Marzo ha portato un sospiro di sollievo. 1,75 milioni di veicoli elettrici venduti nel mondo, +66% rispetto a febbraio e +3% su marzo 2025. Ma la vera storia sta nelle differenze geografiche. L’Europa è diventata il motore del settore. A marzo ha sfondato per la prima volta il mezzo milione di consegne, miglior mese di sempre. +72% sul mese precedente, +37% sull’anno prima.

Sia gli elettrici puri sia i PHEV hanno segnato record, trainati da sussidi generosi e da un prezzo della benzina che, con il conflitto in Medio Oriente, ha spinto tanti automobilisti a correre dal concessionario prima che il pieno diventasse un salasso.
Regno Unito, Austria, Belgio, Finlandia, Francia, Italia, Portogallo e Spagna hanno tutti chiuso marzo con un nuovo massimo storico per le auto a batteria. In Francia, l’aumento dei prezzi del carburante, anche con i limiti imposti da TotalEnergies, ha scatenato veri e propri acquisti dettati dal panico. Risultato: elettriche con +69% annuo, nettamente sopra il già ottimo +36% dei primi due mesi.

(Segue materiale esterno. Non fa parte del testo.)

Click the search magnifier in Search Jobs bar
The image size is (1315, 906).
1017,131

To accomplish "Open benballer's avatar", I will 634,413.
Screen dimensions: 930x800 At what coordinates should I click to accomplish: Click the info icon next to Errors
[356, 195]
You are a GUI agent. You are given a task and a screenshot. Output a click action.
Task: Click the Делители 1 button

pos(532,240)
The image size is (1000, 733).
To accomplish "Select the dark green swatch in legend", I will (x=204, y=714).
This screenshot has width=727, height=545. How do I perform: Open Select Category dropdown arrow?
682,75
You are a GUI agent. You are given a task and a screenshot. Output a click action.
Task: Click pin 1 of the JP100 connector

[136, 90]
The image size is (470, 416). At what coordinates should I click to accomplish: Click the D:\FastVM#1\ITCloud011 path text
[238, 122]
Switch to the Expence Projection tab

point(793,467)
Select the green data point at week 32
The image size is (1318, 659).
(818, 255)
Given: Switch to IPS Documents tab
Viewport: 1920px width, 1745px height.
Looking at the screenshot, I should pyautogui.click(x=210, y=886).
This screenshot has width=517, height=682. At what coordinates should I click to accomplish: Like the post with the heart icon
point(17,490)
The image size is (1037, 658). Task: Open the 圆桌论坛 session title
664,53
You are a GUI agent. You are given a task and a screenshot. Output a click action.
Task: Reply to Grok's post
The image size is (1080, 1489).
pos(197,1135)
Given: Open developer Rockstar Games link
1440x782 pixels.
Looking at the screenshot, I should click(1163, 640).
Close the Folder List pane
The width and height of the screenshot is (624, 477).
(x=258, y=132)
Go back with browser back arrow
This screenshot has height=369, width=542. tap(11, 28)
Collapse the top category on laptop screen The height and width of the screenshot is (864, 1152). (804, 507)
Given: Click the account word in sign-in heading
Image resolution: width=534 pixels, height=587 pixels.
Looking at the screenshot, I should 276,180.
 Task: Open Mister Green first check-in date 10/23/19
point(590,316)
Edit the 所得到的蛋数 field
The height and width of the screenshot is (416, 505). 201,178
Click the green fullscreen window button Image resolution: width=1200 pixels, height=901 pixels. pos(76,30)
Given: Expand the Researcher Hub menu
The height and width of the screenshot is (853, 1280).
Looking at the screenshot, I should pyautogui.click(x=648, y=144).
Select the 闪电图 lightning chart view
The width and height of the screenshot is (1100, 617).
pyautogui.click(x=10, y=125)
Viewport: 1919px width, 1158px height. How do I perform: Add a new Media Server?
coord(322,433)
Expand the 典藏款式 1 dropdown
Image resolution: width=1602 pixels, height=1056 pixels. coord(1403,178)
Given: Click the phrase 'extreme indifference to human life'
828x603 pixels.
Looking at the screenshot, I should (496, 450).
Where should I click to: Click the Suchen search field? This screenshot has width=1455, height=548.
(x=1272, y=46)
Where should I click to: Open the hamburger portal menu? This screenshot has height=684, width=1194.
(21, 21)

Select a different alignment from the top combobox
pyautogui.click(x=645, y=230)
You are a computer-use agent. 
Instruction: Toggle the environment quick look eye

E le case cinesi? In Italia Leapmotor ha preso da sola il 30% delle vendite di veicoli elettrici nel trimestre, mentre l’intero gruppo di marchi cinesi si avvicina al 40%.

Pechino, intanto, prova a riprendersi. A marzo le vendite sono quasi raddoppiate rispetto a febbraio, ma il bilancio dei primi tre mesi resta in rosso del 21%. Troppi cambiamenti normativi hanno frenato la domanda interna, e ora le esportazioni devono compensare. Peccato che all’estero le scorte stiano crescendo più in fretta delle consegne.
Il Nord America, invece, si sta raffreddando con un -27% nel trimestre. Negli Stati Uniti marzo ha portato oltre 100.000 immatricolazioni, il dato mensile più alto da quando sono finiti gli incentivi federali, con Honda che ha appena stoppato lo sviluppo della serie Honda 0.
Fuori dai grandi mercati, però, c’è fermento vero. Nuova Zelanda +263% di elettrici a marzo e oltre il 100% da inizio anno. Australia +89% a marzo, con oltre 2.000 unità in più rispetto al record precedente. Anche lì l’aumento del 20% del prezzo della benzina dopo l’escalation in Iran sta facendo il suo sporco lavoro. Il resto del Pianeta? La transizione (la riduzione di inquinamento da parte del trasporto su gomma), evidentemente, può aspettare.